The majority of that squandered time is the 48-minute title track, a piece stacked so tall with inadequacies it overshadows the remaining three cuts (which, even alone, sound inconsequential). As a former stoner and life-long pro wrestling fan, I can safely say I’ve never wasted as much time on either activity as I did on with several spins of this “epic,” waiting for the promised epiphany. Instead, I found only minor, frustrating glimmers of hope: the minimalist guitar like bullets tapping together at 35:00, or the mutilated screech of bagpipes that ebbed and flowed like murky saltwater.

The remaining 4o-ish minutes were most tedious. “On Jones Beach” is intrinsically a musical abyss, where enthusiasm is crushed under the weight of overwrought technical displays, like the uninspired crackle of the guitar at 41:00 or the nerve-wracking guitar hiss at 32:00. But the most lethal contributing factor is these seasoned vets pushing the notion that they’re on to something pivotal, as if they’re rewriting the very definition of dissonance. Really, they come off as amateurs forging bad rip-offs of already bland and overindulgent Sonic Youth songs.

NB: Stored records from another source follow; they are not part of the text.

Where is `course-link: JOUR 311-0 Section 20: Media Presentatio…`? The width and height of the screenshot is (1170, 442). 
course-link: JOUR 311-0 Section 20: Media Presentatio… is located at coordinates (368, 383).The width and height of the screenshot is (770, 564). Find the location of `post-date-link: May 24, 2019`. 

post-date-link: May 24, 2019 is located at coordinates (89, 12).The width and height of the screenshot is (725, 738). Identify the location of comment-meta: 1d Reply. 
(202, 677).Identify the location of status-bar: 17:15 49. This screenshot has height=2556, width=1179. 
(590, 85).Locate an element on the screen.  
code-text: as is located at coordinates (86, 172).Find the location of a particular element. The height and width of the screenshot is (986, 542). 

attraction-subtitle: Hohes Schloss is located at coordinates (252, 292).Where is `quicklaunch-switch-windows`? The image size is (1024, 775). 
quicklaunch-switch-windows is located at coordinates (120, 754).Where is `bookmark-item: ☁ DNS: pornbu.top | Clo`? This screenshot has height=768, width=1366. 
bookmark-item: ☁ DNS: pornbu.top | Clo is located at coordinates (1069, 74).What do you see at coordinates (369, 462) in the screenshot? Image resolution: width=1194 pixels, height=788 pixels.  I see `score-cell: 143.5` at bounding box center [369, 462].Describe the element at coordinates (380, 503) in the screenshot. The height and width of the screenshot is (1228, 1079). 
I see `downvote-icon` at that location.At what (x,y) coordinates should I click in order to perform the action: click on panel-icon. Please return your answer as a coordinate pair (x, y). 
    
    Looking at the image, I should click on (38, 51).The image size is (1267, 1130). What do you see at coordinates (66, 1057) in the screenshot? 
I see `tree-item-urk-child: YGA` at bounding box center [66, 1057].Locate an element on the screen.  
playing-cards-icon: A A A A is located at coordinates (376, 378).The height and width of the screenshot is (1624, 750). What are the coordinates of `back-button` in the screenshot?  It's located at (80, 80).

Maybe I just don’t get it. Or maybe there’s just nothing to get, nothing that’s substantial enough to offer any inherent value or even some lesson about the ups and downs of true, groundbreaking experimentation. The only thing to be found is three men adorning themselves in protective, atonal armor, wearing their brightly colored and plentiful laurels into a losing battle against their own failing sensibilities. If this is the music of men at the peak of their drone pyramid, then I will happily spin nothing but Carley Rae Jepsen for the remainder of my days.